LGBTQ-feindliche Gewalt in Berlin: Von 731 Fällen wurde mehr als die Hälfte nicht ausgewertet

731 Drohungen, Beleidigungen und Angriffe hat die Opferberatungsstelle Maneo für 2021 registriert. Das Problem: Die Polizei leitet oft keine Details zu den Taten mehr weiter.

Es sind Fälle, die das Image Berlins als Hauptstadt von Toleranz und Freiheit ins Wanken bringen: Im Januar 2021 wird eine transgender Frau in Treptow in einem Bus attackiert. Eine Frau beleidigt sie mehrfach und spuckt ihr ins Gesicht. Im Juni wird ein schwuler Mann in Kreuzberg an einer Tankstelle mehrfach beleidigt und mit einer Kopf-Ab-Geste bedroht. Am Christopher Street Day wird ein junger Tourist mit Regenbogenfahne von hinten angegriffen und getreten, ihm wird mit der Faust ins Gesicht geschlagen. Der Mann erleidet einen dreifachen Kieferbruch.
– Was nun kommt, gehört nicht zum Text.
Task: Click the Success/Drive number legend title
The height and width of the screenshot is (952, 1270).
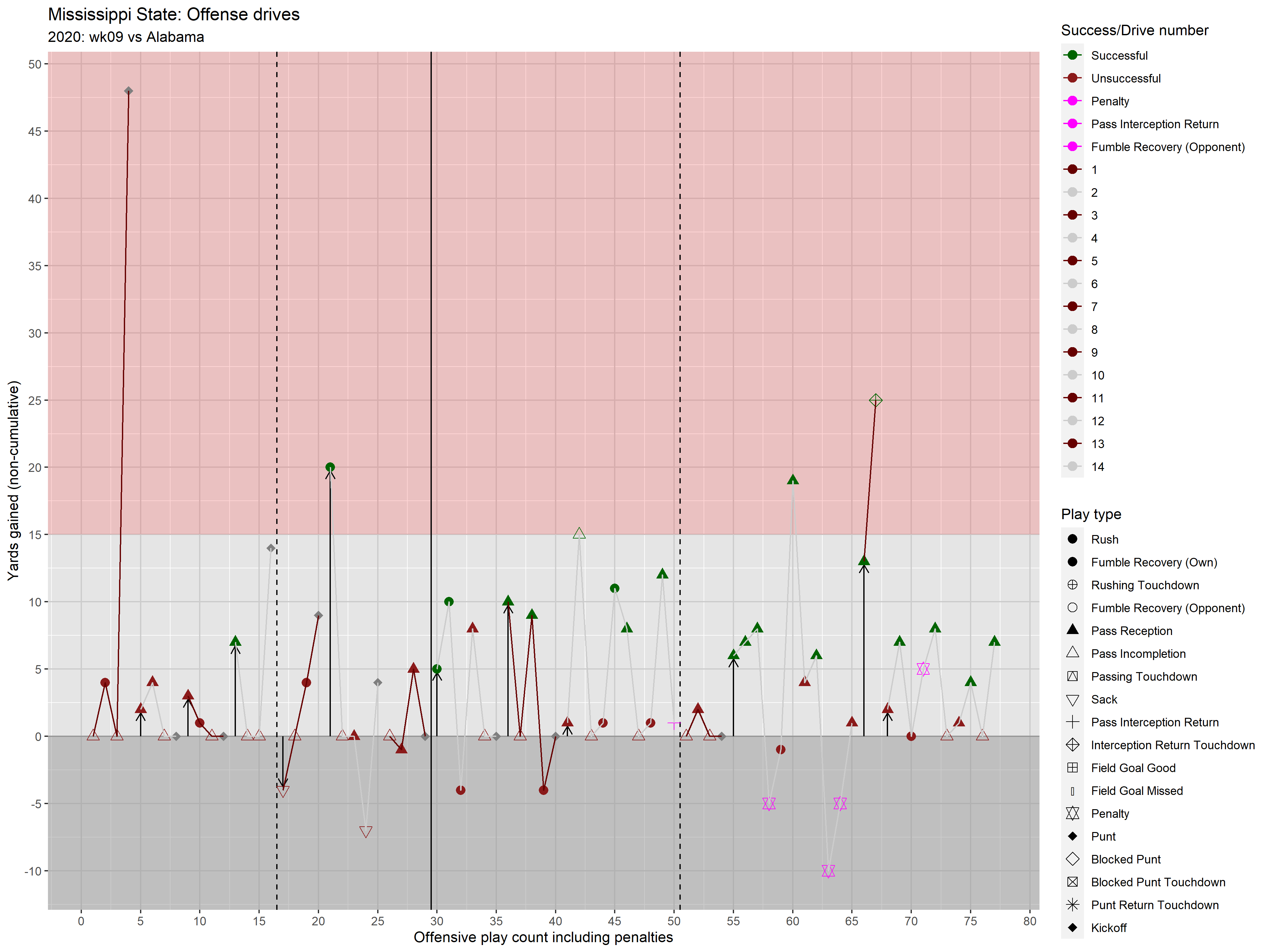Action: pyautogui.click(x=1134, y=30)
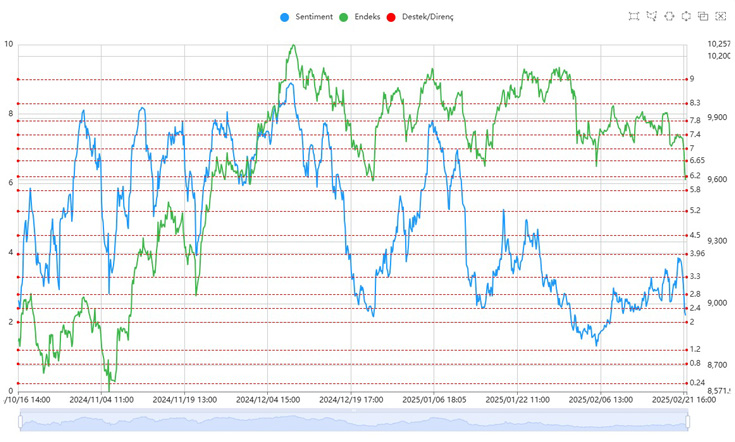Click the 2024/12/04 15:00 axis label
Screen dimensions: 735x442
click(x=268, y=399)
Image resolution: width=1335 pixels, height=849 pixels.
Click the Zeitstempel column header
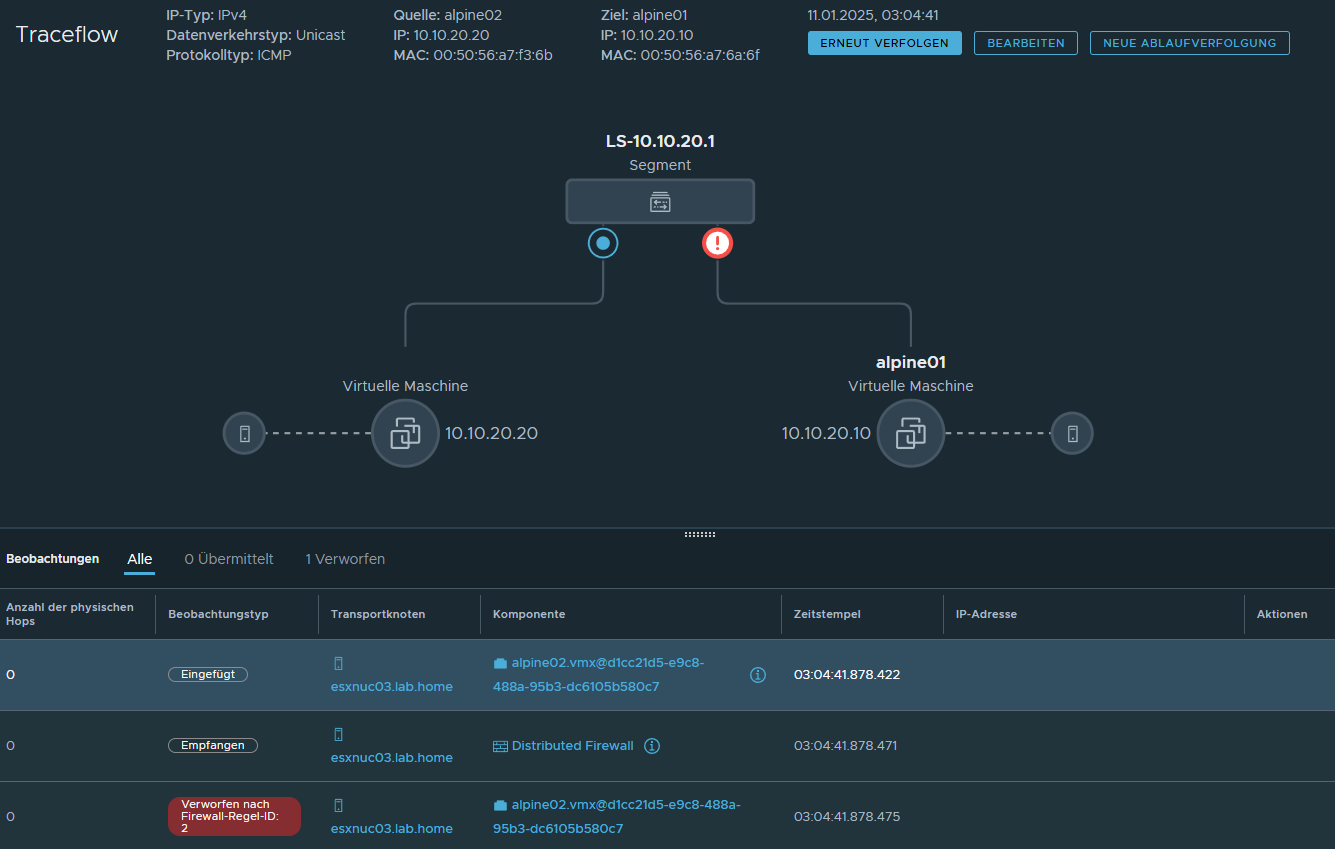[827, 614]
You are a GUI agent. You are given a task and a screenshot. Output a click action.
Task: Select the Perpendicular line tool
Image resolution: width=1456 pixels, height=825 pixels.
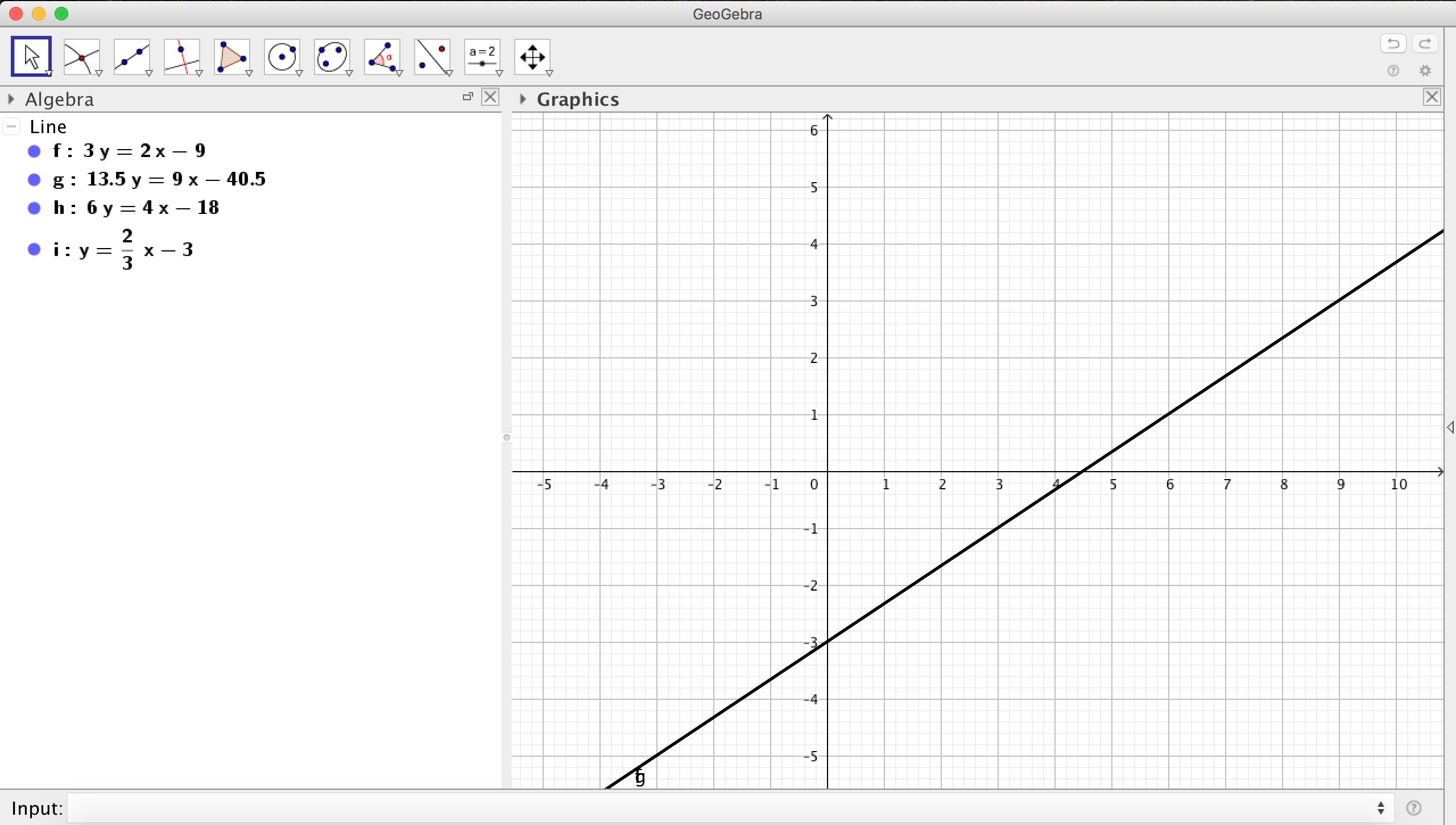pos(182,56)
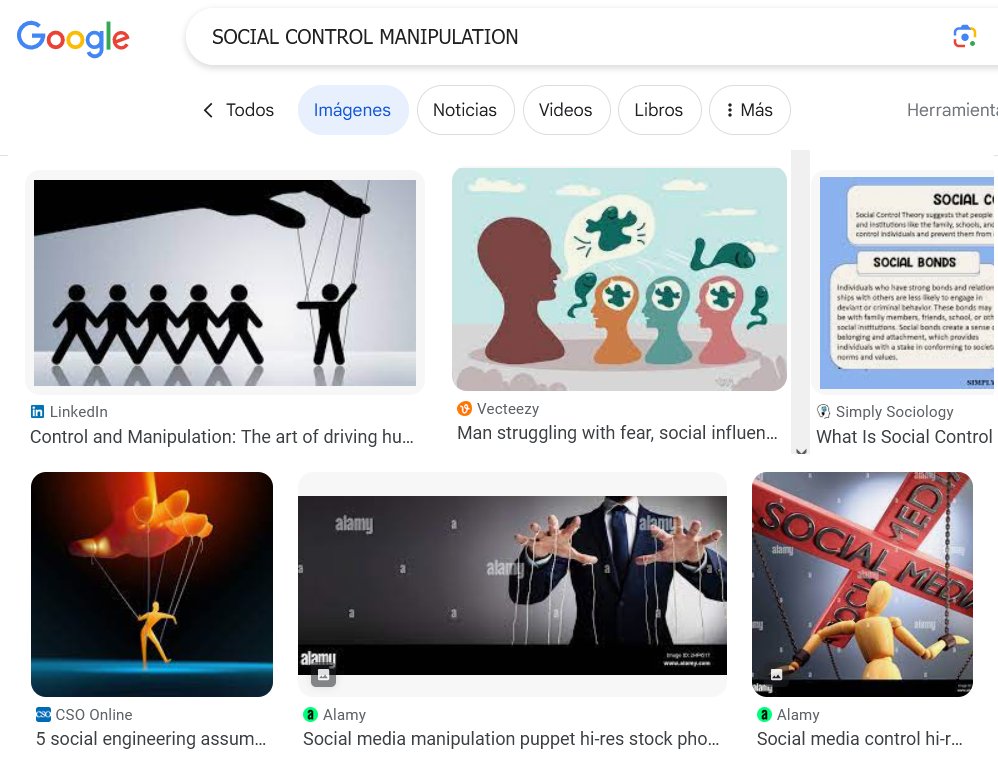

Drei Fälle, die belegen: Lesben, Schwule, bisexuelle, transgender und intergeschlechtliche (LSBTI) Menschen in Berlin leben gefährlich. Allein 731 Fälle und Hinweise auf Bedrohungen, Beleidigungen und Angriffe gegen schwule Männer, Transsexuelle und lesbische Frauen registrierte die Opferberatungsstelle „Maneo“ im Jahr 2021 – ein Plus von 221 Fällen im Vergleich zum Jahr 2020.

Meist ging es dabei um Drohungen und Nötigungen (36 Prozent), Körperverletzungen (30 Prozent) und Beleidigungen (28 Prozent), teilte die Initiative am Montag mit.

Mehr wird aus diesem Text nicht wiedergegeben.